## Fragmento
+ + + + + + +

No se dice nada, o no mucho, por ejemplo, acerca de los apellidos que aparecen en este caso, como los de Marinkovic, Wille, Camacho, Barbery, Antelo y Dabdoub, todos involucrados en el golpe de Estado de noviembre de 2019. Algo que se trató de encubrir, por cierto, como la participación del padre del gobernador presidiario, como denunció una valiente periodista. Tampoco sobre el empleo del Banco Fassil para pagar a los paramilitares de la Unión Juvenil Cruceñista y la Resistencia Juvenil Cochala, como reveló hace poco el portal de noticias boliviapress.com.bo. Ni mucho menos sobre el hecho de que uno de sus clientes era nada menos que el mecánico del narcotraficante Misael Nallar. Un dato tanto más preocupante cuando se toma en cuenta que también hay nombres implicados en los Panamá Papers en todo este asunto, como se puede apreciar a partir del trabajo de la Izquierda Diario Bolivia.

De hecho, por la cobertura de este caso se puede separar al buen del mal periodismo, con algunos tristes casos como el de Carlos Valverde, para quien la culpa no es de los banqueritos sino de la Asfi por no hacerse respetar. ¿Qué dirá este hombre frente a un caso de violación?, me pregunto.

Y bueno, entiendo que muchos no quieran hablar sobre este asunto, dado que es gracias a esquemas de corrupción como este que se pudo financiar tres intentos de golpe de Estado en los últimos tres lustros, lo que no puedo comprender es por qué la Justicia (¿Justicia?) tarda tanto en procesar a todos los sospechosos de este caso, cuya presencia en las calles es un riesgo por el cual se podría pagar caro en el futuro.

+ + + + + + +

## Consigna 1
Cita literalmente la parte del fragmento sobre el Banco Fassil que comienza con "Y bueno, entiendo" y sigue hasta "en el futuro.".
El fragmento y los registros proceden de fuentes distintas.

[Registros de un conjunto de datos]
+ + + + + + +

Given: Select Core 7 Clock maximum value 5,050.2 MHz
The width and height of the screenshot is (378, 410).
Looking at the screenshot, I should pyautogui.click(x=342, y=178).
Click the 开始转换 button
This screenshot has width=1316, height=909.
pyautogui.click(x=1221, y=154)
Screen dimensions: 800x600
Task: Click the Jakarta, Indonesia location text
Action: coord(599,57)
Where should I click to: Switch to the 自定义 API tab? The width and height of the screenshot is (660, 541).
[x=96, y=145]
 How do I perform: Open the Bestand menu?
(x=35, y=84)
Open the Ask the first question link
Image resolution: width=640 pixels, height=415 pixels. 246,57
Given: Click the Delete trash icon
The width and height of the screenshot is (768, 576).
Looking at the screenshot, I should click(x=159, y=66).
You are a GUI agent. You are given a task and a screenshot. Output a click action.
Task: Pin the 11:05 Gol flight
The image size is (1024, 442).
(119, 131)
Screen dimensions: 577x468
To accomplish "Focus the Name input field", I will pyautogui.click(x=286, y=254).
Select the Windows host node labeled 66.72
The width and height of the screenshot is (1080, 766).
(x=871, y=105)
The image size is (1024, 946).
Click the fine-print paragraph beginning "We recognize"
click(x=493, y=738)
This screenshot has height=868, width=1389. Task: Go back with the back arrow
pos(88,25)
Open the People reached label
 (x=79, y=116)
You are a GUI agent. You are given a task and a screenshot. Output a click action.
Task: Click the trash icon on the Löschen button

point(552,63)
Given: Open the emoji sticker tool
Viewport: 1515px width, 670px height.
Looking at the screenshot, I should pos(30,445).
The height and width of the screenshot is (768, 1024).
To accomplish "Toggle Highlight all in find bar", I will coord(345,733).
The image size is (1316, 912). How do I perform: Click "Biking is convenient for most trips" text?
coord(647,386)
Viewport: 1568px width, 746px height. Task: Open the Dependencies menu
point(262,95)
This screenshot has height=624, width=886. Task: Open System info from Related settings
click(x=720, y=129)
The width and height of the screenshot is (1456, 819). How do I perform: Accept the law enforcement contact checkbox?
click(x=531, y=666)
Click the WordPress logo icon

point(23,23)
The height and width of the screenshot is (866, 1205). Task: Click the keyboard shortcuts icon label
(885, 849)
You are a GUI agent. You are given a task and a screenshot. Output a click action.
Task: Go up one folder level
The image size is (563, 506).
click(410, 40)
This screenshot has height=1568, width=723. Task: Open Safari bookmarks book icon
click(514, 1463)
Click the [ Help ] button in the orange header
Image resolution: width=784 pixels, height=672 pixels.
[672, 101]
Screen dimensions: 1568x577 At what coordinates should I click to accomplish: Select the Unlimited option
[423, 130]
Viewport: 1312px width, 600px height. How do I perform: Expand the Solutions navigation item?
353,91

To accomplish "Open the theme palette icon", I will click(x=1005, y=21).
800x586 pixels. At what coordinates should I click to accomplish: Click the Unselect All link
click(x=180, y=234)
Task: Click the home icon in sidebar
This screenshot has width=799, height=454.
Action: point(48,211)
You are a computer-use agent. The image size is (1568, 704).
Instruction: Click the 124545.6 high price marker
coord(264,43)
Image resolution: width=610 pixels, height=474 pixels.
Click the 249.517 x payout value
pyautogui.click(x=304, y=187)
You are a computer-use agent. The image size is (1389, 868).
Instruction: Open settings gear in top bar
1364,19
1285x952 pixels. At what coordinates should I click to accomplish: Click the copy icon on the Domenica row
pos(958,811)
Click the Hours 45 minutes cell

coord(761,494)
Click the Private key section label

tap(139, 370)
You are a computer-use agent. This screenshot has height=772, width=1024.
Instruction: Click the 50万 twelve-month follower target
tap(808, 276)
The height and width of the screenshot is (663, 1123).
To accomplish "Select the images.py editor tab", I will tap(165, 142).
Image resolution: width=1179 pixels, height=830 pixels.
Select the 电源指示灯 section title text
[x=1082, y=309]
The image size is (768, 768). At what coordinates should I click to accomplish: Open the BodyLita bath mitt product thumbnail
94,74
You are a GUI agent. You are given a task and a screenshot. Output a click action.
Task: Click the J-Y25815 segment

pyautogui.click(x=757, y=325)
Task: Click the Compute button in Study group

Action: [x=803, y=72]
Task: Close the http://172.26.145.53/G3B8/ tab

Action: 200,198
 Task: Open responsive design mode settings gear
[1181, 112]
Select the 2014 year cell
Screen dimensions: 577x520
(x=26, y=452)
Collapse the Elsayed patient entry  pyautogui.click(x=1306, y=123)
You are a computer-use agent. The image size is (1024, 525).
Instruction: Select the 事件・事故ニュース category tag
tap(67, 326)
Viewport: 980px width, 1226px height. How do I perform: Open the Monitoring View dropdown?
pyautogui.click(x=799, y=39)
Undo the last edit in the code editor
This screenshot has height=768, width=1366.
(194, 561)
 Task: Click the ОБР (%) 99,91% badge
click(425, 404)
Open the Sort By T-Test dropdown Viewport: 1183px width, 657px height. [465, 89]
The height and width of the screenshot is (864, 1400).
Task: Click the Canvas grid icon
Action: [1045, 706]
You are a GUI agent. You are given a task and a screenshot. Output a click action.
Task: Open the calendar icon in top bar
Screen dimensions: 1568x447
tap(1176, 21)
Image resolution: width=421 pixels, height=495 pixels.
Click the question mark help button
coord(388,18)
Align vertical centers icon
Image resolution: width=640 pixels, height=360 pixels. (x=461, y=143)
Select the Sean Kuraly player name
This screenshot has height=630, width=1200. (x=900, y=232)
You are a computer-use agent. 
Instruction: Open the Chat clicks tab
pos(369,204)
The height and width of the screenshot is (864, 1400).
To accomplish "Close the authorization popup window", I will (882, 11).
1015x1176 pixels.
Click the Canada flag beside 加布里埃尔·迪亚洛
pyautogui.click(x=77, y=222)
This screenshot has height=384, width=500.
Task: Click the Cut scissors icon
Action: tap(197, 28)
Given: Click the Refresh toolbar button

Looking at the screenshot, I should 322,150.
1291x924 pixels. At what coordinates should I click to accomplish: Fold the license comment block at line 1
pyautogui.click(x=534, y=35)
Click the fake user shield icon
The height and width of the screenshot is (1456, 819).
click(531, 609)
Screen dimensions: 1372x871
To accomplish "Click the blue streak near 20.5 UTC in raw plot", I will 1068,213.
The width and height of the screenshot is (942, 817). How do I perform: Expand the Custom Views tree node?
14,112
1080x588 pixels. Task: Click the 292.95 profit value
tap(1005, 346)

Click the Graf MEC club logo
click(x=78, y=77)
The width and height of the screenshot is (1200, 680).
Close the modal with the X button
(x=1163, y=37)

+ + + + + + +

## Consigna 2
Reúne todas las líneas de los registros que contengan la cadena "resolution", distinguiendo entre mayúsculas y minúsculas.

## Respuesta desarrollada 1
Y bueno, entiendo que muchos no quieran hablar sobre este asunto, dado que es gracias a esquemas de corrupción como este que se pudo financiar tres intentos de golpe de Estado en los últimos tres lustros, lo que no puedo comprender es por qué la Justicia (¿Justicia?) tarda tanto en procesar a todos los sospechosos de este caso, cuya presencia en las calles es un riesgo por el cual se podría pagar caro en el futuro.

## Respuesta desarrollada 2
Image resolution: width=640 pixels, height=415 pixels. 246,57
Image resolution: width=784 pixels, height=672 pixels.
Image resolution: width=610 pixels, height=474 pixels.
Image resolution: width=1179 pixels, height=830 pixels.
Image resolution: width=421 pixels, height=495 pixels.
Image resolution: width=640 pixels, height=360 pixels. (x=461, y=143)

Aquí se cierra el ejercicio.